Is the problem of American racism structural or personal? Is racism a significant problem in the United States? Are the problems of the black community in particular a reflection of systemic oppression, the legacy of slavery and Jim Crow? Or are they consequences of cultural challenges and poor decisions? These are all reasonable questions, which one should be able to articulate in public, without risk of cancellation. But these questions are poorly suited to helping us understand the historic impact of racism and the current systemic and cultural impacts on black America. The pivotal irony of American racism is that the white majority in the United States has become dramatically less racist over the same period of time in which the consequences of historic racism have become most pernicious to black Americans. The fact of racism in America is quickly disappearing, but the legacy of racism is on the rise. Those who would be intellectually honest must acknowledge the moral progress of Americans, while confronting this legacy anew.

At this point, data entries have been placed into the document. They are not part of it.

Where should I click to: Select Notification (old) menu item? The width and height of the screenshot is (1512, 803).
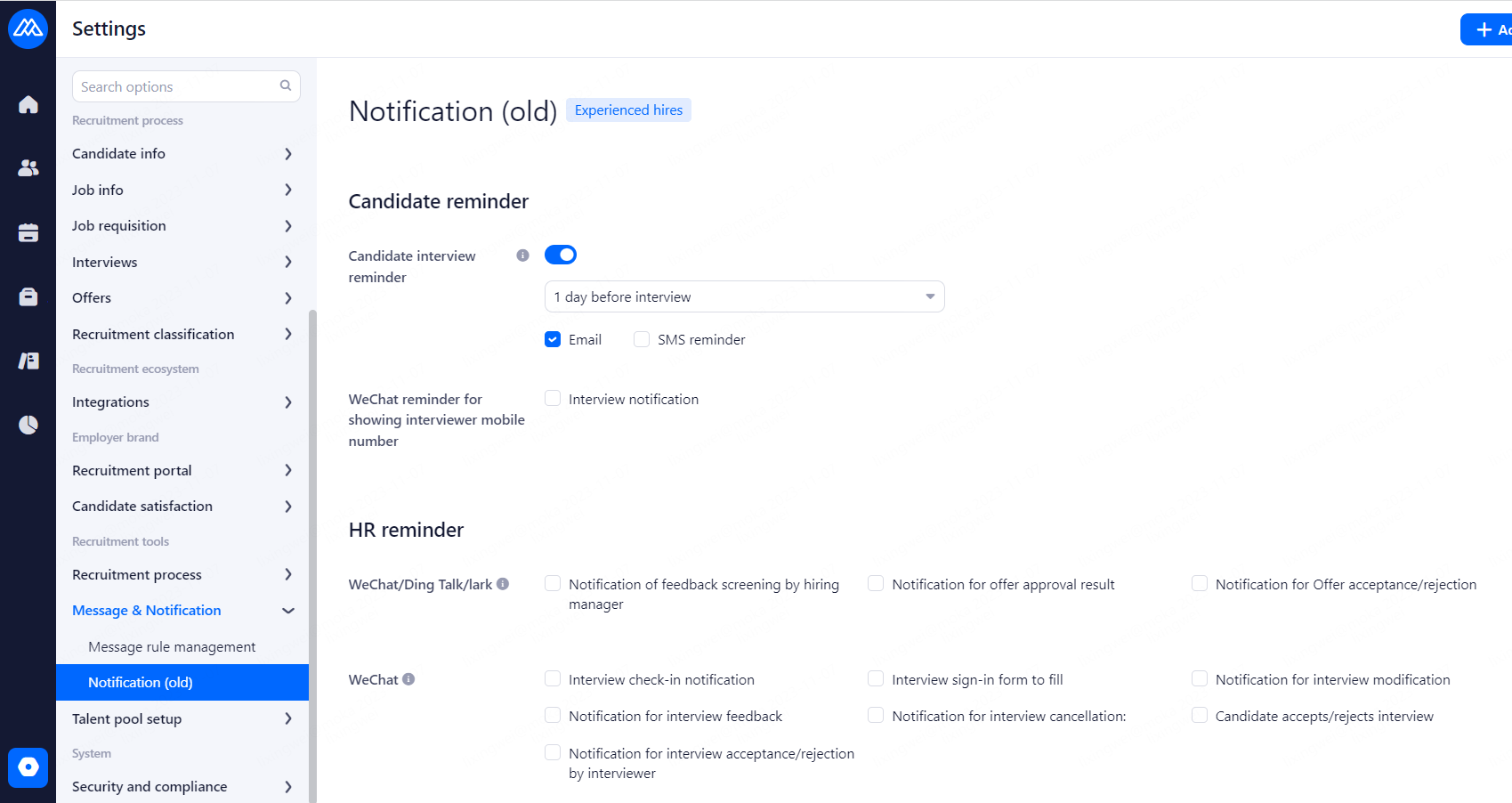[x=141, y=683]
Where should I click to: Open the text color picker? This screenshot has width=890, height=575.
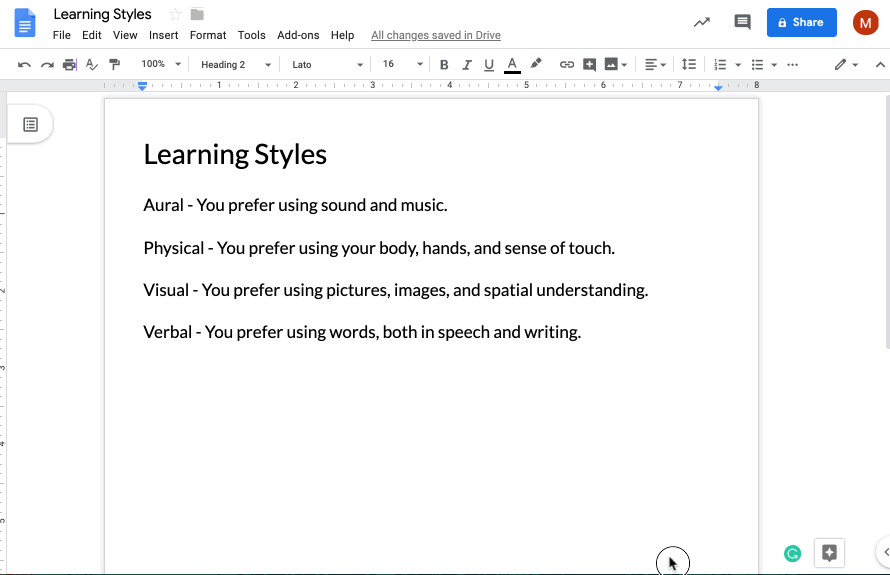(512, 65)
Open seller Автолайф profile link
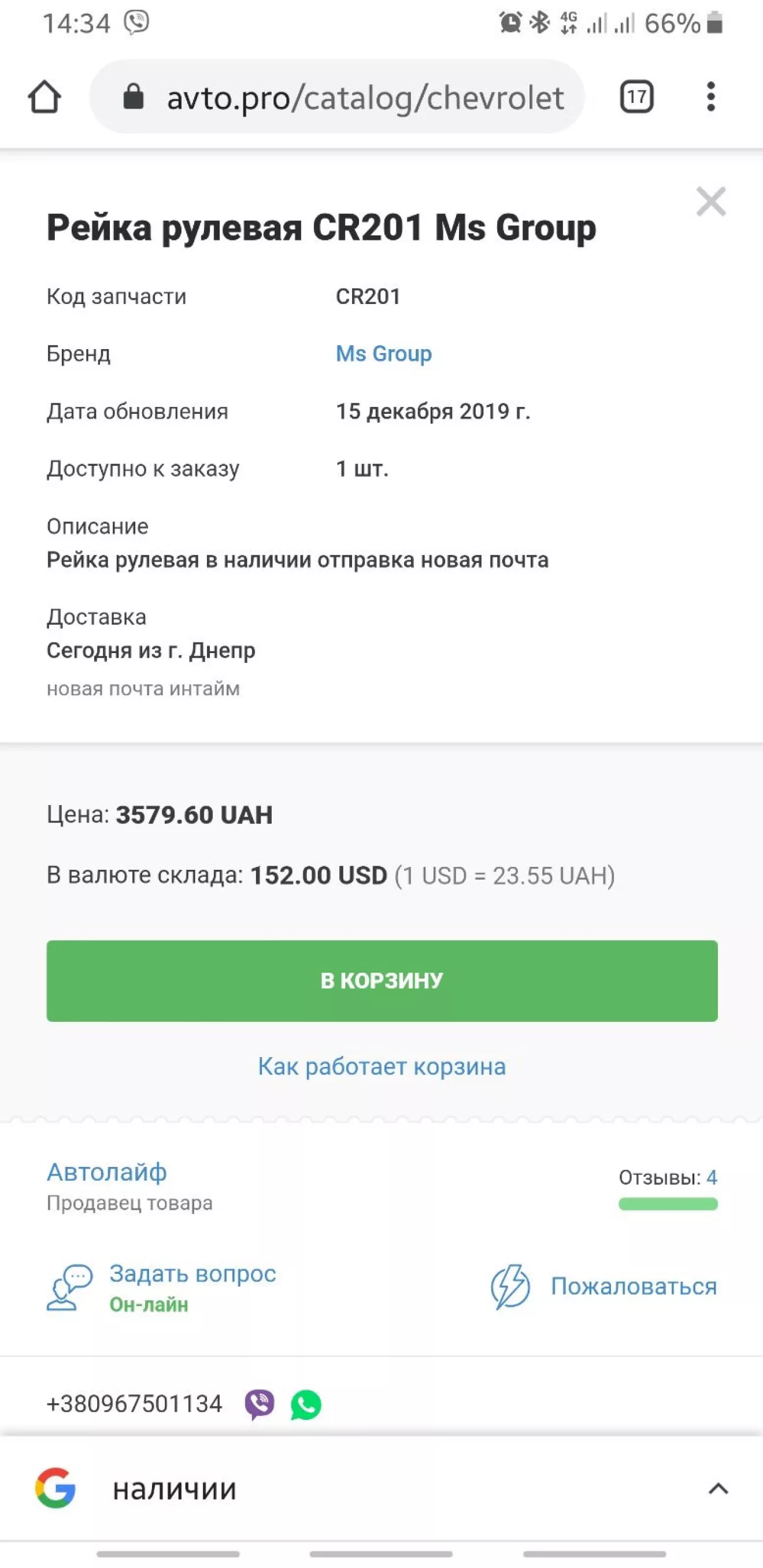 [x=106, y=1172]
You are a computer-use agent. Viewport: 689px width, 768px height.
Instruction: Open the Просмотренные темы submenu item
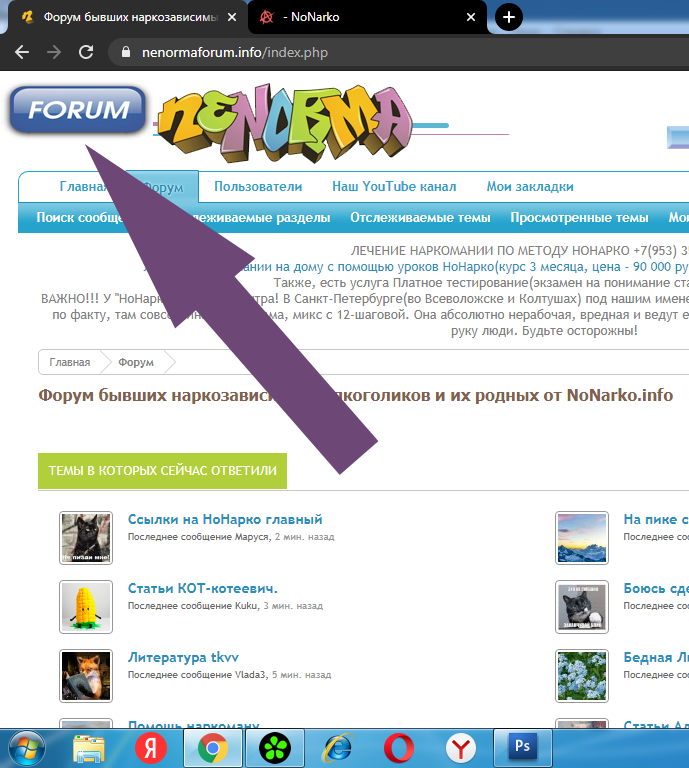(579, 218)
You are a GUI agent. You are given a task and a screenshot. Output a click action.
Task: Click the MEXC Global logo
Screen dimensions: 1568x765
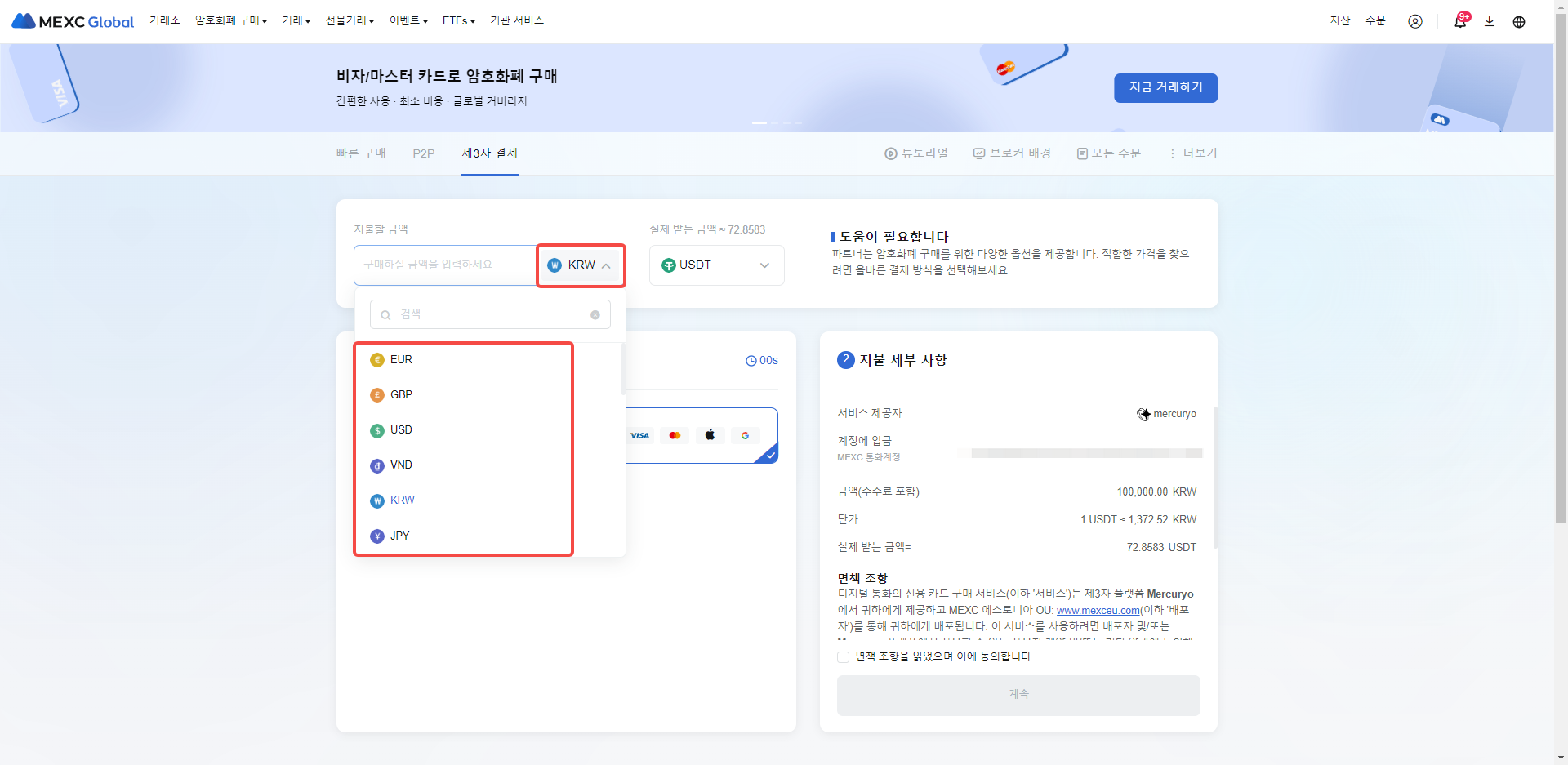point(73,21)
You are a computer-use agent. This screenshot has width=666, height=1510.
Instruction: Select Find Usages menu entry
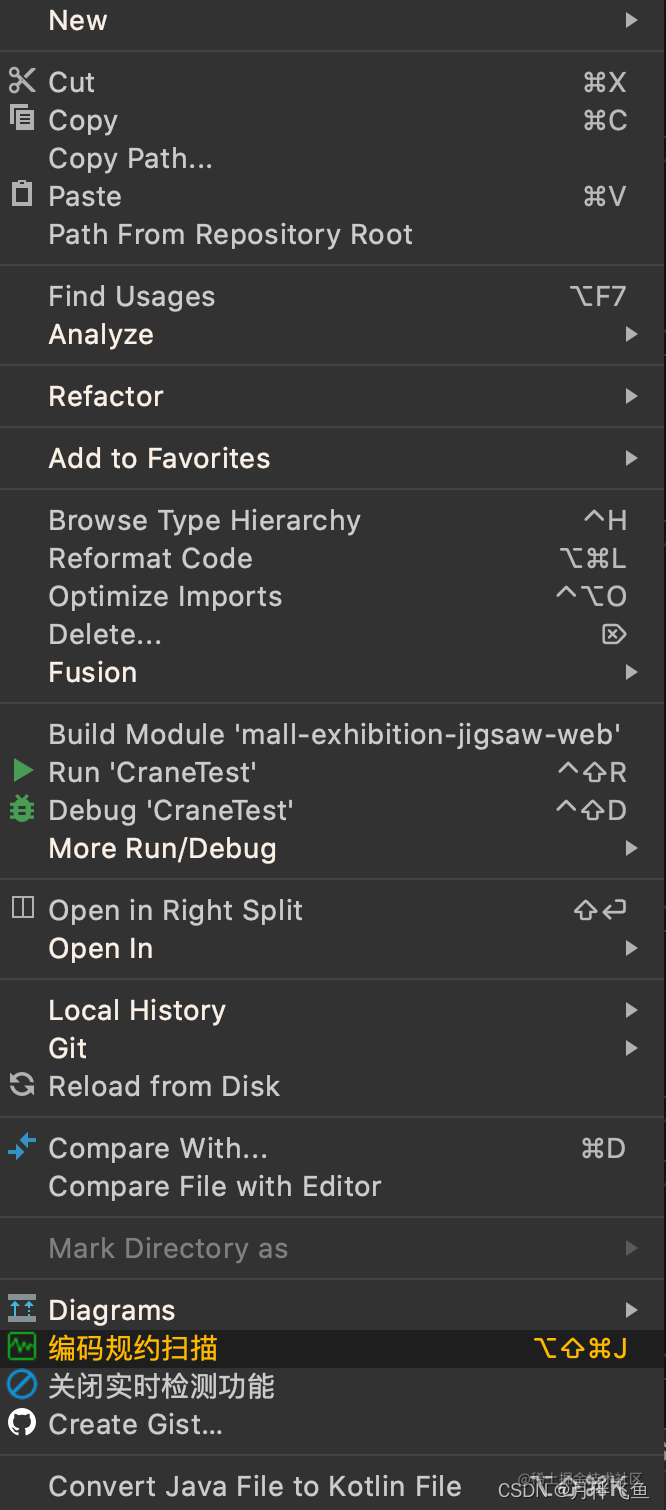coord(333,296)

There is a false binary that we must move beyond if we are to understand black America—or, indeed, any group. Progressives attribute the state of affairs in black life to the inequitable impact of legal, economic and other systems. Conservatives stress culture, personal responsibility and the fact that many young black men, in particular, choose to commit crimes, rather than marry, work and raise children. But there is an interplay between systems and culture in American life. If the cultural circumstances of black America are uniquely challenging, it is because uniquely challenging systemic obstacles have been placed in her path. We should not dismiss calls for personal responsibility. We should make them more effective by being honest about the challenges involved.
This complex problem began with slavery. But, while arguments linking the legacy of slavery to modern racial disparities by virtue of its influence on the development of American institutions (see the 1619 Project) can easily be made, these arguments butt up against the observations of those who note that the key problems facing black America today were less evident in times closer to slavery and more evident following the liberal reforms of the 1960s. These include problems such as out-of-wedlock births and crime rates.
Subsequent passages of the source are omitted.